17th District Democrat Cheri Bustos — speaking Thursday after donating surplus books from the Library of Congress to the Knoxville Public Library — says she got the chance to speak to four of the students earlier in the week at her Washington office, and believes the students know what can and can’t be done.

“Their number one legislative ask was to get criminal background checks passed,” says Bustos (D-East Moline). “I said, ‘That’s your number one ask? Your number one ask is not to ban assault weapons?’ They said, ‘No. That’s not our ask, because that’s politically not going to happen.'”

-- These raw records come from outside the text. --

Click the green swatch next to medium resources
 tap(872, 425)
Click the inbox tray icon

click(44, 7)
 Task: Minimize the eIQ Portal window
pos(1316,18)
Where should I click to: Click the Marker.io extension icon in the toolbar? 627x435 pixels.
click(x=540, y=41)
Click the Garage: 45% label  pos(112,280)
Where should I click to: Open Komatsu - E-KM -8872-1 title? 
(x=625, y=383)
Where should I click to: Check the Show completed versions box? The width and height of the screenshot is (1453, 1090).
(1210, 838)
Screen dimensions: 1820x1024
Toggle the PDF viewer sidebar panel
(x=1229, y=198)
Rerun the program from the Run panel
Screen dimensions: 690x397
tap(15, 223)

Bustos says the students knew they just wanted something to be done prior to the mid-term elections, until what she calls more meaningful legislation can be passed.

Bustos says she has gun owners in her family, a mother who worked as a nurse at a gun factory, children who are hunters, a husband who’s Rock Island County Sheriff carrying a gun at virtually all times, and represents a district primarily made up of all those types of people. She does believe some legislation can be passed, in order to eliminate — or at least lessen — school shootings and other similar fatal incidents.

“Every single one of us in my family — we’re law-abiding citizens. We’ve gone through all the proper training. When you have this 19-year-old kid who had clearly severe emotional problems — and I do mean severe — with a lot of warnings out there, that he had access to a weapon that literally shreds a person’s insides when it hits a human being. There’s something that we’ve got to fix.”

Bustos says bump stocks should be banned as well, among other things — but says it’s up to House Speaker Paul Ryan to call those pieces of legislation to votes.

Bustos calls the Florida students “rational” — and believes their behavior as teenagers is a lot better than some adults right now discussing the same issues.

(PHOTO: Rep. Cheri Bustos speaks with Knoxville city officials Thursday at the Knoxville Public Library.)